Confessions from a Spoonie Podcast Host, Lessons from Pugs, and Therapeutic Properties of The Great British Bake Off
Confession time. I just openly cried after watching The Great British Bake Off. Before you judge
1. It was the finally. 2. It is the day before elections so I’m already an emotional wreck. It had been decades since my last cigarette and I want one so bad! I am thinking we might be able to heal any cultural divide with Paul Hollywood and gluten.
I am always wondering where the line is. My disorder is odd in that there is no way to anticipate what my body will do. I can dislocate at any moment. I can become desperately allergic to anything at any level at any moment. So today I found the line. I went out with Kyros to go to the Alameda Flea Market. It was wonderful and amazing. I thought I would be just fine since I was in the wheelchair all day and anyone who wanted a walker used pushing me as an excuse. A wonderful day and I can barely stand today.
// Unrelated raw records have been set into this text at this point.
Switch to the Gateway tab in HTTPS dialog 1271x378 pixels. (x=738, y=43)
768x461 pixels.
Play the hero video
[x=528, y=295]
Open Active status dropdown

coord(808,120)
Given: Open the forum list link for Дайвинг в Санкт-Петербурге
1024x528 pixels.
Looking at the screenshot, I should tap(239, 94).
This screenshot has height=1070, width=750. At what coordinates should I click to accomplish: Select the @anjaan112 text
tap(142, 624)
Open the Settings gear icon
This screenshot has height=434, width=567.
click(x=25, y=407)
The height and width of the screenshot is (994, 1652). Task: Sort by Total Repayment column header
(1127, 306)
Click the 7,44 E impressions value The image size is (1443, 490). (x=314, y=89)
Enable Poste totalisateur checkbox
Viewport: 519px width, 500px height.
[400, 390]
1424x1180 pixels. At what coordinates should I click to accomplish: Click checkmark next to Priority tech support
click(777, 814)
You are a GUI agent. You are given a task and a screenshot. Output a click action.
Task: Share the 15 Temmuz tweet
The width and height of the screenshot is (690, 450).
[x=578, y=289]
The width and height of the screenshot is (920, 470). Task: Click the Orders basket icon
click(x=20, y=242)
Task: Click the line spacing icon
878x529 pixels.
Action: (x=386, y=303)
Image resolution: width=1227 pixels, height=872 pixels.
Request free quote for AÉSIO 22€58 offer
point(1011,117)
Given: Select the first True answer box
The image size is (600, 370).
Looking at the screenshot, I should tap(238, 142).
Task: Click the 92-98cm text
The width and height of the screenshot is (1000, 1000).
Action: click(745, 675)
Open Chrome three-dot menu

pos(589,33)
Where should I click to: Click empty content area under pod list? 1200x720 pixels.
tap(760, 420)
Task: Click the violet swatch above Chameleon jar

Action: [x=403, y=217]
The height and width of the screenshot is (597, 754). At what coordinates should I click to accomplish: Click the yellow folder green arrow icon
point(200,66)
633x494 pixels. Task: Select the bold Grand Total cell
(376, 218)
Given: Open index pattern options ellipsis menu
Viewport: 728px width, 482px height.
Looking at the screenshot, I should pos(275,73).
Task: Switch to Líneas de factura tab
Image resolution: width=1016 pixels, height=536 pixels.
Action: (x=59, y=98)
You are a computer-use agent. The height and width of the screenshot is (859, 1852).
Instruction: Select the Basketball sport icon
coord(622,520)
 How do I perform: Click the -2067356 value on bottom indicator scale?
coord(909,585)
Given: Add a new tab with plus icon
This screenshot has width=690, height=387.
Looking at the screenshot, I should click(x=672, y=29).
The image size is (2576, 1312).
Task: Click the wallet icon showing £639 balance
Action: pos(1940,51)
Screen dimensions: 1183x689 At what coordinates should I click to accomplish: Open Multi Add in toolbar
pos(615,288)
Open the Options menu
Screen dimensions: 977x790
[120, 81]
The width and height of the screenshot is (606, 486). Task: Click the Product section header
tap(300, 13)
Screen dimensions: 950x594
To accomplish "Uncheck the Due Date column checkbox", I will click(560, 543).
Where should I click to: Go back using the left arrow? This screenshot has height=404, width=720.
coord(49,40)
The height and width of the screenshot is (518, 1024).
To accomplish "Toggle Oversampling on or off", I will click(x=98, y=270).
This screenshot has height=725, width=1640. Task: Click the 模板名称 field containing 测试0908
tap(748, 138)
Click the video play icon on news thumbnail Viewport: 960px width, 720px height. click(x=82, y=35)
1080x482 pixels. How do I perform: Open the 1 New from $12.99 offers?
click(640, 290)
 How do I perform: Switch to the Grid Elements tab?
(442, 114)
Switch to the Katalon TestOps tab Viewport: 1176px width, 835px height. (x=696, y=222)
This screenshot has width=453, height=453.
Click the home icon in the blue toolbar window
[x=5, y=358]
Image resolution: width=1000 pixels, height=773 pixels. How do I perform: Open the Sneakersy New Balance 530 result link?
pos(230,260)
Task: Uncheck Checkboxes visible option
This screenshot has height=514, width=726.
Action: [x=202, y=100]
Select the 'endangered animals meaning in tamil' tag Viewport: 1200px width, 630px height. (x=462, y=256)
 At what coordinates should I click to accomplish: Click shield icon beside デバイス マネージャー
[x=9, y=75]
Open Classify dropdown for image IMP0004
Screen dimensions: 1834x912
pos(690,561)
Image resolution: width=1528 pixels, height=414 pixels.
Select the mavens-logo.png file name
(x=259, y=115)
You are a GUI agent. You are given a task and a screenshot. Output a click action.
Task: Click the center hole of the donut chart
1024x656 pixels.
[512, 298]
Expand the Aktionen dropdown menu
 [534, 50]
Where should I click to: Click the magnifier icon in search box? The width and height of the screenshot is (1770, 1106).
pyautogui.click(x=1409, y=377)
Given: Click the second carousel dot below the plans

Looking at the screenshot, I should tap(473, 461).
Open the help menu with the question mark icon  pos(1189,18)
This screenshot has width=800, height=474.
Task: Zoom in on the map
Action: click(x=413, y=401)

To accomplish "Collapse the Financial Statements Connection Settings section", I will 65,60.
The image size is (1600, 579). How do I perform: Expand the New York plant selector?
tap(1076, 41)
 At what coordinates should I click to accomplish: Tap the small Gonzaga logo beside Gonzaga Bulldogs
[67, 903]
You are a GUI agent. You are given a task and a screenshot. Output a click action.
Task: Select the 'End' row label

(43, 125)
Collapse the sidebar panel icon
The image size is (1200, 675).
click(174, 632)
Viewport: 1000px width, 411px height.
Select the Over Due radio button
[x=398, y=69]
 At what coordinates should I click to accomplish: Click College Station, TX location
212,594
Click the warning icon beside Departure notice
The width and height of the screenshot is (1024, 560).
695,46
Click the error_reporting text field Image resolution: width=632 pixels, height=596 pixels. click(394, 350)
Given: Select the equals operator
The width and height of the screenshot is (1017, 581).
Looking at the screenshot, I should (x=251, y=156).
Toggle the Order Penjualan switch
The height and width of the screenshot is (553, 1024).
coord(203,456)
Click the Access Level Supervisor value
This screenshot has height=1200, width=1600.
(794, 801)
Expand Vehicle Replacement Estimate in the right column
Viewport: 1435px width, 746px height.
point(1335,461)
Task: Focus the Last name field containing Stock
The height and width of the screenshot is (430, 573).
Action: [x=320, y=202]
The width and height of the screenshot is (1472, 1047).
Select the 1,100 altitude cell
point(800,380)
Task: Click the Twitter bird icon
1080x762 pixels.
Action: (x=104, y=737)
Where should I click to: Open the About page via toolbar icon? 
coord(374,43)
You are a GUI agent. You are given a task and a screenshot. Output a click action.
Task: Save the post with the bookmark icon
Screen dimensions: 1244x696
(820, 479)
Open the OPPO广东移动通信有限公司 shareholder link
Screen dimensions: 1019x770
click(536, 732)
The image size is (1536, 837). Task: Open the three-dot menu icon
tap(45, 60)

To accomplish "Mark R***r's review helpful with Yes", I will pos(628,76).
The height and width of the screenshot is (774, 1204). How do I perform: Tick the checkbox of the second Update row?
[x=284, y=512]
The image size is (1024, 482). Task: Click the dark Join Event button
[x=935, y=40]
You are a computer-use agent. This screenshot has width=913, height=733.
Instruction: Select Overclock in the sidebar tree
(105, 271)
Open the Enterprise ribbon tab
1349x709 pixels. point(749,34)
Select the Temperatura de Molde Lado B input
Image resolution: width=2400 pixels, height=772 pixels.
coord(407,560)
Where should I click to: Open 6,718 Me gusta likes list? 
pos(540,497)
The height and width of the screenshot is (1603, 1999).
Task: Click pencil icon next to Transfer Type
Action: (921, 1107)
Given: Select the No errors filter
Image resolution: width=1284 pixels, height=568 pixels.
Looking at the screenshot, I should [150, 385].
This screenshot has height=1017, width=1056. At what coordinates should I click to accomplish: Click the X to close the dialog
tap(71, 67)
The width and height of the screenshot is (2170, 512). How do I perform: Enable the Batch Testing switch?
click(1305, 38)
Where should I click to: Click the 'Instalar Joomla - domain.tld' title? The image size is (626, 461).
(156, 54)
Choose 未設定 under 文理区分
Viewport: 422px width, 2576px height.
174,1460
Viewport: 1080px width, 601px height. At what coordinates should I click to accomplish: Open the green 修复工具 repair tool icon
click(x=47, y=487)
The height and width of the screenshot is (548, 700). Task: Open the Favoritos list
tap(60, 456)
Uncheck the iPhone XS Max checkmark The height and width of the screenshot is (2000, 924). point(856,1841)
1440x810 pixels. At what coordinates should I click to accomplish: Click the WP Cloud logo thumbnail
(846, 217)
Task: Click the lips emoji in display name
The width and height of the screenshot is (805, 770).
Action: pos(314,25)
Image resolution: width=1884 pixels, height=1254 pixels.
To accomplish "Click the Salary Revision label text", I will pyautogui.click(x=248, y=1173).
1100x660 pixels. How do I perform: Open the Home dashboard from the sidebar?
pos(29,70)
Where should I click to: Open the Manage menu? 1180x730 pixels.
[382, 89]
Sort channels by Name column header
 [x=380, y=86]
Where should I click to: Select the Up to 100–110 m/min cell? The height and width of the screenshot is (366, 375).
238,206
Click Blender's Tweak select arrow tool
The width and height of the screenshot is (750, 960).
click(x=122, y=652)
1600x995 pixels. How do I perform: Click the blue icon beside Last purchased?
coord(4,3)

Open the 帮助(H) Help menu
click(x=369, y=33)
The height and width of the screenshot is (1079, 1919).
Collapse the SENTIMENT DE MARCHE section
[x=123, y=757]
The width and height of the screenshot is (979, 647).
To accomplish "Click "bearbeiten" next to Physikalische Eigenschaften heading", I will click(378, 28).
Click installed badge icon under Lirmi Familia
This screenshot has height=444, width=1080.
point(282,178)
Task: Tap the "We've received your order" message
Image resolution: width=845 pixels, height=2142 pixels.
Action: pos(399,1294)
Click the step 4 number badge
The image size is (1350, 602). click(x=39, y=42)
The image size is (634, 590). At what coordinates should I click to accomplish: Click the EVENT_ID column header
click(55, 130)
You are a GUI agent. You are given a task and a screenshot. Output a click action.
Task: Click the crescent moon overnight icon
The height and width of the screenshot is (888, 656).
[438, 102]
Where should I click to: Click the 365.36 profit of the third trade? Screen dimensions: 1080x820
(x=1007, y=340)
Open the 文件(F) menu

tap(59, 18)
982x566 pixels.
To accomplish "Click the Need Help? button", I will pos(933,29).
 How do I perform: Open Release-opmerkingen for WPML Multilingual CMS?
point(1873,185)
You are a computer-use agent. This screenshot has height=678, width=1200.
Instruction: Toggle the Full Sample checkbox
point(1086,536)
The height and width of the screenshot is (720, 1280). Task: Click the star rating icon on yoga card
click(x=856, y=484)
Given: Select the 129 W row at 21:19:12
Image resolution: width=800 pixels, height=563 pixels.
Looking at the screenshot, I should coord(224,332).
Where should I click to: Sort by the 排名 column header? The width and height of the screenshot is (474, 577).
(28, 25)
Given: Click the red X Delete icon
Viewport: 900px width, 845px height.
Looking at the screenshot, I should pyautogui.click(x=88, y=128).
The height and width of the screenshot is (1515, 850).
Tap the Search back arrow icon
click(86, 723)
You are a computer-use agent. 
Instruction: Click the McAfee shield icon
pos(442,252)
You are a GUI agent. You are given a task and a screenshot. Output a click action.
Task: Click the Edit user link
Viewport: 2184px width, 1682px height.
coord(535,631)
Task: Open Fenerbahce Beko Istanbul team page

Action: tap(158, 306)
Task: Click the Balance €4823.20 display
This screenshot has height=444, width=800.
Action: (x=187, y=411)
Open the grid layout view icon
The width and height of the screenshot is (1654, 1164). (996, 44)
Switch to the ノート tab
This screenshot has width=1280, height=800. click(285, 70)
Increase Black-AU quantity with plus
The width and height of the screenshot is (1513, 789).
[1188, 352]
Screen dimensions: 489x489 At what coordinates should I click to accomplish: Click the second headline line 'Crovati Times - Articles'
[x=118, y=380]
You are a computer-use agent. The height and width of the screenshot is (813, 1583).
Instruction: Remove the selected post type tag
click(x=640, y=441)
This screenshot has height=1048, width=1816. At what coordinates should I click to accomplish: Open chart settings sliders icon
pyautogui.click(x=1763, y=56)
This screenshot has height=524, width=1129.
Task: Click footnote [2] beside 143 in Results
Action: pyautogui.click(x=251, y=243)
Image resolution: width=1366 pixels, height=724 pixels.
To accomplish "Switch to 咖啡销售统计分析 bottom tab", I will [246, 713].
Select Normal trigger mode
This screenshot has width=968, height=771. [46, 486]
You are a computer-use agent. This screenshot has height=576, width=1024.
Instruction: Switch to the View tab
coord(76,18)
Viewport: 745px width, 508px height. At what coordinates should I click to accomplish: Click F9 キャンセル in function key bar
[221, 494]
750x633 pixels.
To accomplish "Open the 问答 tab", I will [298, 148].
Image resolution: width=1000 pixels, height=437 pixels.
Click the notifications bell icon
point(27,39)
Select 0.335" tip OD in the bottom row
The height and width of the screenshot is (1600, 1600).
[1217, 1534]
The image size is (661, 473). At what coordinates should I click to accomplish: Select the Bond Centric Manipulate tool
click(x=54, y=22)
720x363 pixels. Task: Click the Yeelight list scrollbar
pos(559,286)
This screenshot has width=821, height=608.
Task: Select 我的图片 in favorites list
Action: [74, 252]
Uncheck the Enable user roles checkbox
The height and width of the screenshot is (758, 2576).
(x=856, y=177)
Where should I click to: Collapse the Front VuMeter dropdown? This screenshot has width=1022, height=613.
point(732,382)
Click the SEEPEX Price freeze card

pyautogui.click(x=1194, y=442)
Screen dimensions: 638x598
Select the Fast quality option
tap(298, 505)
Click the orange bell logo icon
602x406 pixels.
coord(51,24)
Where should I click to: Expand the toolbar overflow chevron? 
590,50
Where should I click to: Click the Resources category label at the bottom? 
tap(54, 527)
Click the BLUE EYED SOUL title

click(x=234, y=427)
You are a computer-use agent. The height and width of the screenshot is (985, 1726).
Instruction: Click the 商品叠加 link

I had an interview which I remembered 3 minutes before (sorry Rebecca you are wonderful). This bugged me since I had really been looking forward to this for weeks. It was still wonderful but I would have loved to have at least brushed my hair before going on air. It ended up being a wonderful interview mostly thanks to Rebecca being amazing and so much wonderful information on Australia’s healthcare system vs. US system for people with chronic illness. If you think you understand this issue and you have only every lived in the US PLEASE TUNE IN ON DEC 3! I have been doing this podcast for a year and I still did not completely understand. This is a super shareable episode about mental health and chronic illness, crohns, and the best way to care for the spoonie in your life.
I barely got home and in bed and had to pass off the shopping to my husband to deal with when he gets home from work. My daughter has stepped up like you wouldn’t believe on her home school knowing that I was really stressed about her grades she is VERY focused sadly because she is helping me out.
Today I am trying to take Rebecca’s advice, that my parental guilt is not productive and guilty feelings should be reserved for actions that are done for the wrong reason. I have so much to learn from that brilliant woman.
I am also taking advice from my lovely pug who is snorting in joy that all I can manage is to laze in bed all day petting her and watching marathons of The Great British BakeOff since I am sure I will TOTALLY have the energy to knead bread.